The new adoption center, she added, won’t be completed until early 2013, and even then it won’t have any extra space to take animals from Fresno or Fresno County.
Could the city or county lease back some of the facilities on the CCSPCA’s 111/2-acre shelter property on at least a temporary basis?
“That’s going to be up to our board of directors to make a decision if they are contacted about doing that,” Caffrey said Friday. “Everything there belongs to the CCSPCA.”
The more likely scenario may be finding a vacant county- or city-owned building and converting it into a shelter or pound and finding someone to operate it, said Perea, the county supervisor.
“Between the city and the county, we have a lot of property with facilities on them,” Perea said Friday. “We want to explore all of our options before we eliminate anything.”
Tami Crawford, executive director of Visalia’s Valley Oak SPCA, said the answers will be more complicated than Fresno officials expect.
“Field services is one thing. I can hire someone tomorrow and have field services,” Crawford said. “But what I can’t do overnight is have a place to put 45,000 or 50,000 animals.”
Getting the necessary permits and building a brand-new shelter is not something that can be accomplished quickly, she said. And converting a building takes more than just installing kennels and cages.
The Association of Shelter Veterinarians has established shelter standards issues such as kennel dimensions, sanitation, cleaning, drainage, heating, ventilation, air quality, light, sound control and veterinary care.
“It’s a huge, thick book of guidelines that shelters are expected to follow,” Crawford said. “There’s an awful lot to it.”
Too many animals
Stark numbers speak to the scale of the pet-population problem. Nearly 50,000 dogs and cats enter the CCSPCA shelter each year in Fresno County.
That was the fourth-most among California’s counties in 2010, according to the state Department of Public Health.
More than 35,000 of those animals were killed — also the fourth most in the state. But as a percentage of animals coming in, Fresno County’s euthanasia rate was just over 71% — the second highest in California, behind only Tulare County’s 75%.
Experts say the Valley’s rural culture contributes to the number of stray and abandoned pets: resistance to spaying and neutering pets, backyard breeders who produce litter after litter to sell puppies for cash, and vast areas of countryside where people are accustomed to letting their pets roam without leashes.

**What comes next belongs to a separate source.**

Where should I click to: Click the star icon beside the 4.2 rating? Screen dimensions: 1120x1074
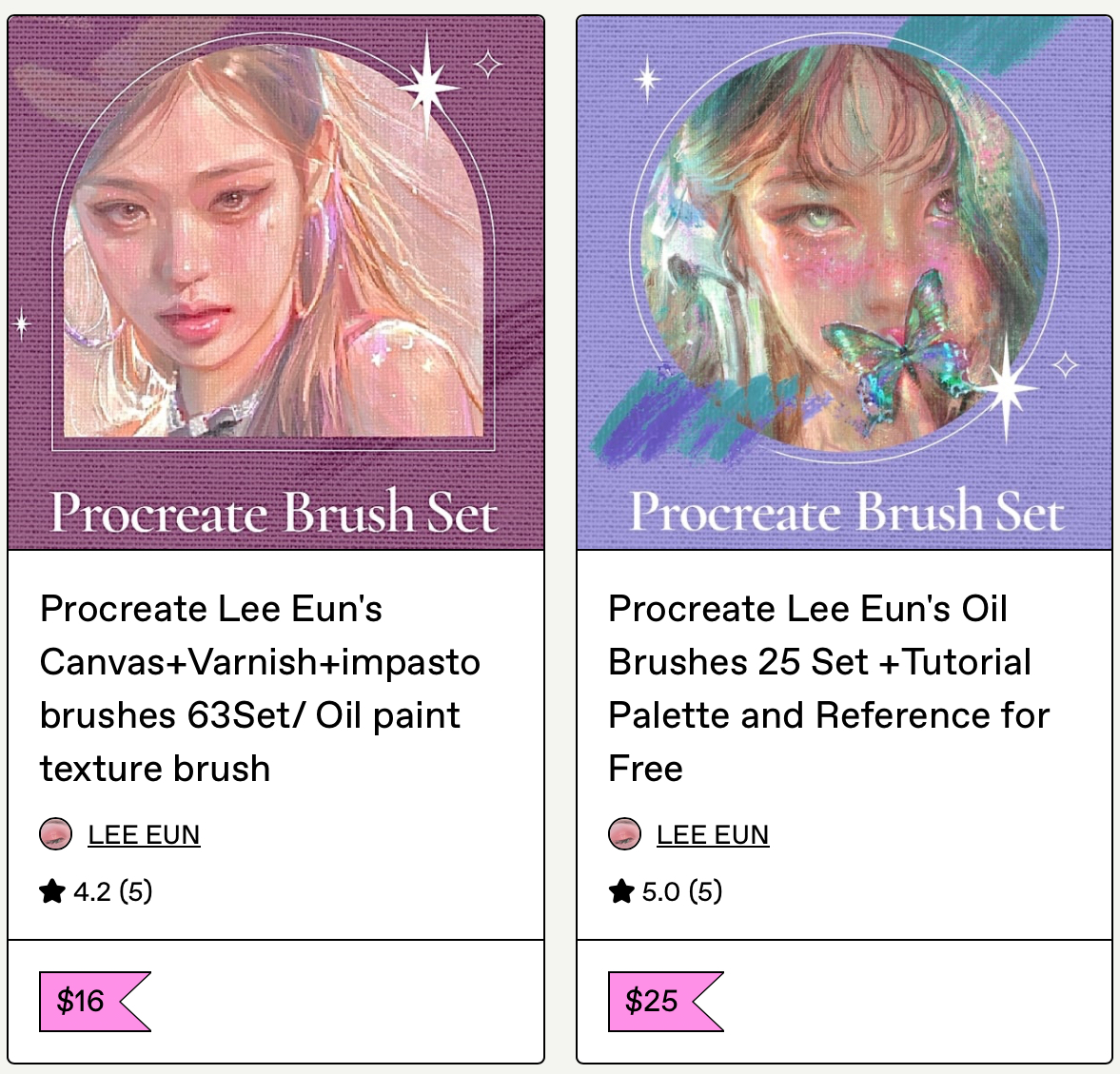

Add to that a flagging San Joaquin Valley economy in which pets are abandoned because families cannot afford to keep them, and the numbers just keep adding up.
While they deal with similar pet-overpopulation issues, nearby cities and counties deal with animal-control services in different ways.
In Clovis, the Police Department handles animal control and the city has its own shelter where people can adopt animals.
In Kings County, the Sheriff’s Department oversees animal control and its own shelter, while the city of Hanford is establishing its own animal-control service and will keep animals at the county’s shelter.
In Madera County, the cities of Madera and Chowchilla have their own animal-control officers; the animals they catch are housed at the county’s shelter.
The city of Visalia contracts with the Valley Oak SPCA, and some other Tulare County cities that have their own animal-control officers also shelter their critters at Valley Oak’s Visalia facility.
Tulare County also has its own agency serving unincorporated towns and the countryside. Between the cities and the county, Tulare County had the highest euthanasia rate in the state, at 75%.
“As a government agency, we try to do the best we can to find homes for the animals,” said Dan Bailey, the senior animal control officer for Tulare County Animal Services. “But we just cannot save every animal out there. … We see a significant number of animals coming in every day.
“Unfortunately, whether you’re a government agency or a nonprofit shelter, people aren’t spaying and neutering, and that’s something that needs to be dealt with.”